Vereinte Nationen informieren: Ozonschicht bis 2050 nahezu regeneriert ++EIL++

Die Ozonschicht könnte sich einem UN-Bericht zufolge bis zum Jahr 2050 in weiten Teilen regenerieren. Bis zur Mitte des Jahrhunderts könnten wieder Ozonwerte in der Größenordnung der 1980er Jahre erreicht werden, heißt es in einem Papier des Umweltprogramms der Vereinten Nationen (Unep) und der Weltorganisation für Meteorologie (WMO). Fast 300 Wissenschaftlern aus 36 Ländern haben an dem Bericht mitgearbeitet.

Die Ozonschicht im Jahr 1979 (links) und 1989 (rechts).Die Ozonschicht im Jahr 2006 (links) und 2010 (rechts).
Die Fachleute führen die Entwicklung vor allem auf das Montrealer Protokoll von 1987 zurück. Darin haben sich zahlreiche Staaten zum Schutz der Ozonschicht verpflichtet und deswegen die Produktion von schädlichen Chemikalien, vor allem von FCKW, gestoppt.

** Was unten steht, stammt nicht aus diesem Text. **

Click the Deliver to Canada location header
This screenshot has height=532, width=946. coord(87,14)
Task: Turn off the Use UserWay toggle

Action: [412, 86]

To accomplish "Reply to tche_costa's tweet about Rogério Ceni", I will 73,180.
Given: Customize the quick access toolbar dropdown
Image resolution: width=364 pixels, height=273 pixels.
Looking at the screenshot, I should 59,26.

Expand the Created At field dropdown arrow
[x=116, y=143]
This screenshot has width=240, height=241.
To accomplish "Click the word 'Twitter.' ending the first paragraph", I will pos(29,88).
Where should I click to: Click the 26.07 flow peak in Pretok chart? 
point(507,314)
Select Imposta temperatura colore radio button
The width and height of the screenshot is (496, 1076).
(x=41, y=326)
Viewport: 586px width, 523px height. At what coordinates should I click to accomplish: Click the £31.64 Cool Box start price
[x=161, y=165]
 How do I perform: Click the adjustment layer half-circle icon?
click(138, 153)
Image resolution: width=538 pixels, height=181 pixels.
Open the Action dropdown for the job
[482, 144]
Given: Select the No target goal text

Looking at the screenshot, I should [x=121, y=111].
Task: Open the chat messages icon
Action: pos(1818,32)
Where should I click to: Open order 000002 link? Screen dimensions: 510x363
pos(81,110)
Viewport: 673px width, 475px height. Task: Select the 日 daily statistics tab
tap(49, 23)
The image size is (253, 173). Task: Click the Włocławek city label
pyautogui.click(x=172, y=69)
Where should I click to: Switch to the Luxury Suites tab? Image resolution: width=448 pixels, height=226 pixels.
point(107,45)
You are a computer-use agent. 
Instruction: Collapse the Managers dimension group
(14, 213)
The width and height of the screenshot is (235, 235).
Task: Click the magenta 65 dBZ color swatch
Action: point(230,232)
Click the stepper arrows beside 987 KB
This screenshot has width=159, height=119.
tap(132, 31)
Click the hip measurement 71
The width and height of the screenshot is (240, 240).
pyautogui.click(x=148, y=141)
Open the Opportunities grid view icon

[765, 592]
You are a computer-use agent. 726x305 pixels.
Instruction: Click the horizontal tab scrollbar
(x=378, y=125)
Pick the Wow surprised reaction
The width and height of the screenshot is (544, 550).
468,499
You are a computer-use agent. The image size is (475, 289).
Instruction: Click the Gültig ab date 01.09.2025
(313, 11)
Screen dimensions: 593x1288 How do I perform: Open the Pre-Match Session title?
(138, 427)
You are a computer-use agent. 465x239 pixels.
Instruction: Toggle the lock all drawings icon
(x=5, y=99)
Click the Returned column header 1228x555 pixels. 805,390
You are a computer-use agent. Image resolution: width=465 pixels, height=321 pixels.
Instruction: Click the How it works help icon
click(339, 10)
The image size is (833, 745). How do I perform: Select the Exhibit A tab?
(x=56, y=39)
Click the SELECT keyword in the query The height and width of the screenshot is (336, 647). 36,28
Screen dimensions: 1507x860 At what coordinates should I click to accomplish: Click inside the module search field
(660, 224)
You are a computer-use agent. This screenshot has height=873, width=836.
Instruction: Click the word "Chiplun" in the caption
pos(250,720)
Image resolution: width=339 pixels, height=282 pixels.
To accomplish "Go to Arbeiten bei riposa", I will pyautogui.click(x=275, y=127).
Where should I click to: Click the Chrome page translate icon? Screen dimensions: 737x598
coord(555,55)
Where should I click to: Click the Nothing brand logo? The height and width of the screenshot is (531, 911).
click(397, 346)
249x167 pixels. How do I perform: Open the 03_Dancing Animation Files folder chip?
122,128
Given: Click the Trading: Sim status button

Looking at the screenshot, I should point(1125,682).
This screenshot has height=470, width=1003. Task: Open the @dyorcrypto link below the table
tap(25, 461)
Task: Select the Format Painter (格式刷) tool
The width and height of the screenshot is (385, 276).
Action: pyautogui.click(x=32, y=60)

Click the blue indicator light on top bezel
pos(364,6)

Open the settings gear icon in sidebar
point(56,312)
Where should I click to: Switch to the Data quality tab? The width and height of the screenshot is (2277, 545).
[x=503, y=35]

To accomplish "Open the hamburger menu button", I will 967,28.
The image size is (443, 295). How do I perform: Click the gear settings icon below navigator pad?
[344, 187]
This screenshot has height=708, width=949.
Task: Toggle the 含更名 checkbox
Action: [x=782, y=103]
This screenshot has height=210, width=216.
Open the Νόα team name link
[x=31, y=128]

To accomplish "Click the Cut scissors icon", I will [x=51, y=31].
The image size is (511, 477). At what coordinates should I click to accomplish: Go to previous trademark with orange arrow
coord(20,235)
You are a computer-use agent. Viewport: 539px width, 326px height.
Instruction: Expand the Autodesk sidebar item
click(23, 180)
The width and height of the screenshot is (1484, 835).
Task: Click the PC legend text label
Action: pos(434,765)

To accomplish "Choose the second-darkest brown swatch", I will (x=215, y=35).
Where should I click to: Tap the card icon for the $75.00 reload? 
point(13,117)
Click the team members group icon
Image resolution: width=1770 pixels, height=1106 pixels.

Ohne dieses Protokoll hätten sich die Stoffe dem UN-Bericht zufolge bis 2050 verzehnfachen können. Nach Schätzung der Experten könnten dadurch außerdem jährlich im Durchschnitt zwei Millionen Fälle von Hautkrebs verhindert worden sein.

Mahnung zur mehr Engagement gegen Klimawandel

Gleichzeitig appellierten die Vereinten Nationen an die internationale Staatengemeinschaft, weiter konsequent der Klimaerwärmung entgegenzuwirken. Der Erfolge beim Schutz der Ozonschicht solle die Länder auch darin bestärken, das Klima besser zu schützen, sagte Achim Steiner, der Exekutivdirektor des UN-Umweltprogramms. Der schnelle Anstieg einiger anderer Treibhausgase wie Kohlendioxid könne die positive Entwicklung untergraben.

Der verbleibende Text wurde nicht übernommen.